Exploring the Reef Systems of Savannah Scarp

September 6, 2001

Reed Bohne
Manager
Gray’s Reef National Marine Sanctuary

"For the sea lies all about us. The commerce of all lands must cross it. The very winds that move over the lands have been cradled on its broad expanse and seek ever to return to it. The continents themselves dissolve and pass to the sea, in grain after grain of eroded land. So the rains that rose from it return again in rivers. In its mysterious past it encompasses all the dim origins of life and receives in the end, after, it may be, many transmutations of dead husks of that same life. For all at last return to the sea –- to Oceanus, the river ocean, like the ever flowing stream of time, the beginning and the end."

Rachel Carson, The Sea Around Us

Seward Johnson II

The Seward Johnson II research vessel moves northward from Ft. Pierce, FL, to begin research at the Savannah Scarp off the coast of Georgia. Click image for larger view.


Clelia

The Clelia submersible, aboard the Seward Johnson II, awaits deployment into unexplored reef systems. The first dive of the Savannah Scarp leg will begin at 8 am on the morning of Sept. 7. Click image for larger view.


We will be sailing north, cruising at a stately 10 knots on calm seas aboard the Seward Johnson II from the Harbor Branch Oceanographic Institution in Fort Pierce, FL. Indeed, the sea lies all about us. Since boarding this evening and greeting the departing crew from the Oculina Bank expedition, we will not see land until we return on Sunday. Our destination is the Savannah Scarp. This is an unexplored reef system at the edge of the continental shelf some 60 mi east of Savannah, GA. Our objective is to document and characterize the habitats and reef fish communities at this shelf-edge reef. Dr. George Sedberry, our chief scientist for this cruise, has worked for years at Gray’s Reef National Marine Sanctuary. At the Savannah Scarp, we will compare this rocky reef habitat with the ledges and outcrops of the inner shelf environment at Gray’s Reef.

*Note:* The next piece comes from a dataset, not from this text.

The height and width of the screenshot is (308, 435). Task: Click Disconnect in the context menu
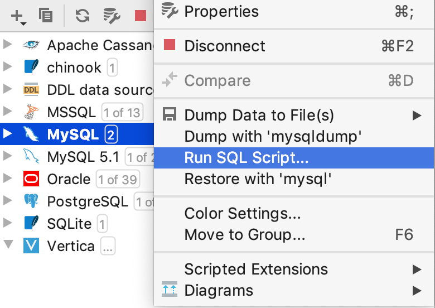pyautogui.click(x=225, y=46)
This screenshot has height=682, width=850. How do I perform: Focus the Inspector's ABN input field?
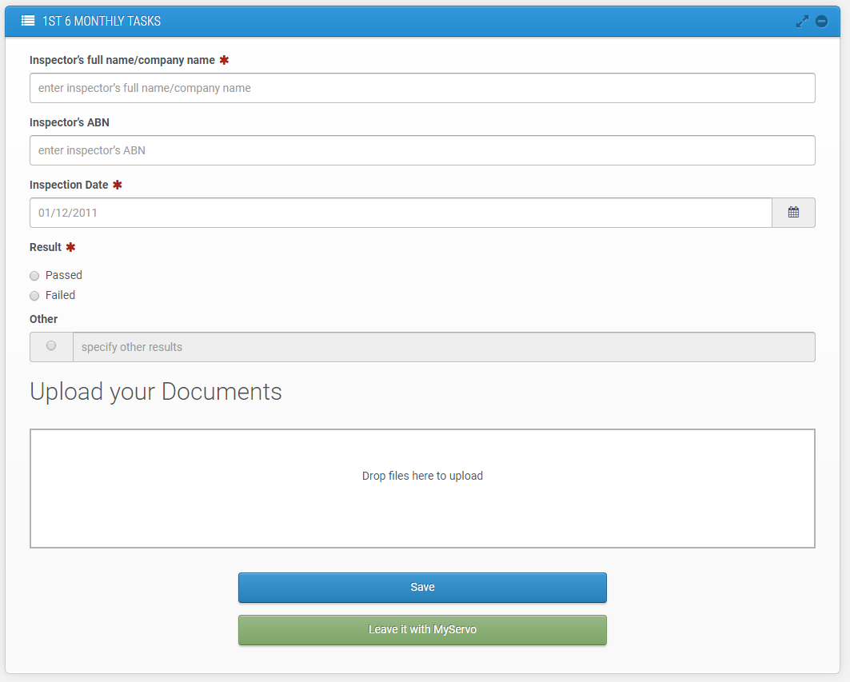[422, 150]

We suspect that many of the reef fish species we encounter at Gray’s Reef spend a part of their life cycle at deeper reef habitats such as the Savannah Scarp, and we are intent on developing a better understanding of the relationship between near-shore and offshore reefs in this part of the country. The value of the deeper reefs as habitat for valuable snapper and grouper fish species is well documented. Given the depleted condition of many of these deep-water species, NOAA and the South Atlantic Fishery Management Council are considering the reefs we will explore for possible designation as a marine protected area.

There is excitement in being the first people to visit these dramatic reefs. Some 20,000 yrs ago, during the last great ice age, this area was the shoreline of the sea. So, as Rachel Carson suggests, the continent has dissolved and returned to the sea. We will explore with great hopes of discovery as we join this leg of the Sustainable Seas Expeditions/Islands in the Stream mission in the South Atlantic Bight.